• [The task]
Reproduce the data exactly; no word may be added or dropped.

• [Data for the task]
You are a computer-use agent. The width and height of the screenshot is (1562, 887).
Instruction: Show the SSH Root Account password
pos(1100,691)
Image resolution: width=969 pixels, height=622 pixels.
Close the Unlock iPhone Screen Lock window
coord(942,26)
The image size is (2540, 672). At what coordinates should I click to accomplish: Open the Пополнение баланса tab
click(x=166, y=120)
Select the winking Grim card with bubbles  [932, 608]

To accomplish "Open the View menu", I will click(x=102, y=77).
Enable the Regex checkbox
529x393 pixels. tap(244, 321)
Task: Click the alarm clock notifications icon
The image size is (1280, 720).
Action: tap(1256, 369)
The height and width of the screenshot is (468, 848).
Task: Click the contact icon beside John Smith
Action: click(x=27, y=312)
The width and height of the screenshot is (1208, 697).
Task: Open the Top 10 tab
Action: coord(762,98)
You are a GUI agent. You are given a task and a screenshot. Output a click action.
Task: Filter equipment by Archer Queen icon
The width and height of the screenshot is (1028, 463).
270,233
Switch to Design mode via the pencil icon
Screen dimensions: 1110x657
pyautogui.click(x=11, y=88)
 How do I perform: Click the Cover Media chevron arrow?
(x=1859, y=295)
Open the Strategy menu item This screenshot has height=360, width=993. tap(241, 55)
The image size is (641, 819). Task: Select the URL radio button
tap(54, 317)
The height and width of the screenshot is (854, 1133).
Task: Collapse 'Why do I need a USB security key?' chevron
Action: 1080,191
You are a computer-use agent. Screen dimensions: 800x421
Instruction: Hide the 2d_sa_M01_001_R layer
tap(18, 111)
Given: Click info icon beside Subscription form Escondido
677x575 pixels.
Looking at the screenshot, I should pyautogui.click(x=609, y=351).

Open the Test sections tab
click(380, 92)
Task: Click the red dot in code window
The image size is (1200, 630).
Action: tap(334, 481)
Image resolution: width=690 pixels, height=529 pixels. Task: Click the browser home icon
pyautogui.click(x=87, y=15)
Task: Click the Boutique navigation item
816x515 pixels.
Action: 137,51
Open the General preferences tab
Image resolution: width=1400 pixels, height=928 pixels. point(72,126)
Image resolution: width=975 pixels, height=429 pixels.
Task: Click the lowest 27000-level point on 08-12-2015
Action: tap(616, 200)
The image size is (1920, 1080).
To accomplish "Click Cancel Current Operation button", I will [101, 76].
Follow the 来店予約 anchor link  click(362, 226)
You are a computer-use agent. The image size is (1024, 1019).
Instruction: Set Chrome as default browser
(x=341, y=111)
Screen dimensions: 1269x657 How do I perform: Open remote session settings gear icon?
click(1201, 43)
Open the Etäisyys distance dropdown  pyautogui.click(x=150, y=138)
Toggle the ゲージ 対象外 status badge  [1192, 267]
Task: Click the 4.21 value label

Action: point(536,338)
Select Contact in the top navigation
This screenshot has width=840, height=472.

• [Expected answer]
You are a computer-use agent. The width and height of the screenshot is (1562, 887).
Instruction: Show the SSH Root Account password
pos(1100,691)
Image resolution: width=969 pixels, height=622 pixels.
Close the Unlock iPhone Screen Lock window
coord(942,26)
The image size is (2540, 672). At what coordinates should I click to accomplish: Open the Пополнение баланса tab
click(x=166, y=120)
Select the winking Grim card with bubbles  [932, 608]

To accomplish "Open the View menu", I will click(x=102, y=77).
Enable the Regex checkbox
529x393 pixels. tap(244, 321)
Task: Click the alarm clock notifications icon
The image size is (1280, 720).
Action: tap(1256, 369)
The height and width of the screenshot is (468, 848).
Task: Click the contact icon beside John Smith
Action: click(x=27, y=312)
The width and height of the screenshot is (1208, 697).
Task: Open the Top 10 tab
Action: coord(762,98)
You are a GUI agent. You are given a task and a screenshot. Output a click action.
Task: Filter equipment by Archer Queen icon
The width and height of the screenshot is (1028, 463).
270,233
Switch to Design mode via the pencil icon
Screen dimensions: 1110x657
pyautogui.click(x=11, y=88)
 How do I perform: Click the Cover Media chevron arrow?
(x=1859, y=295)
Open the Strategy menu item This screenshot has height=360, width=993. tap(241, 55)
The image size is (641, 819). Task: Select the URL radio button
tap(54, 317)
The height and width of the screenshot is (854, 1133).
Task: Collapse 'Why do I need a USB security key?' chevron
Action: 1080,191
You are a computer-use agent. Screen dimensions: 800x421
Instruction: Hide the 2d_sa_M01_001_R layer
tap(18, 111)
Given: Click info icon beside Subscription form Escondido
677x575 pixels.
Looking at the screenshot, I should pyautogui.click(x=609, y=351).

Open the Test sections tab
click(380, 92)
Task: Click the red dot in code window
The image size is (1200, 630).
Action: tap(334, 481)
Image resolution: width=690 pixels, height=529 pixels. Task: Click the browser home icon
pyautogui.click(x=87, y=15)
Task: Click the Boutique navigation item
816x515 pixels.
Action: 137,51
Open the General preferences tab
Image resolution: width=1400 pixels, height=928 pixels. point(72,126)
Image resolution: width=975 pixels, height=429 pixels.
Task: Click the lowest 27000-level point on 08-12-2015
Action: tap(616, 200)
The image size is (1920, 1080).
To accomplish "Click Cancel Current Operation button", I will [101, 76].
Follow the 来店予約 anchor link  click(362, 226)
You are a computer-use agent. The image size is (1024, 1019).
Instruction: Set Chrome as default browser
(x=341, y=111)
Screen dimensions: 1269x657 How do I perform: Open remote session settings gear icon?
click(1201, 43)
Open the Etäisyys distance dropdown  pyautogui.click(x=150, y=138)
Toggle the ゲージ 対象外 status badge  [1192, 267]
Task: Click the 4.21 value label

Action: point(536,338)
Select Contact in the top navigation
This screenshot has width=840, height=472.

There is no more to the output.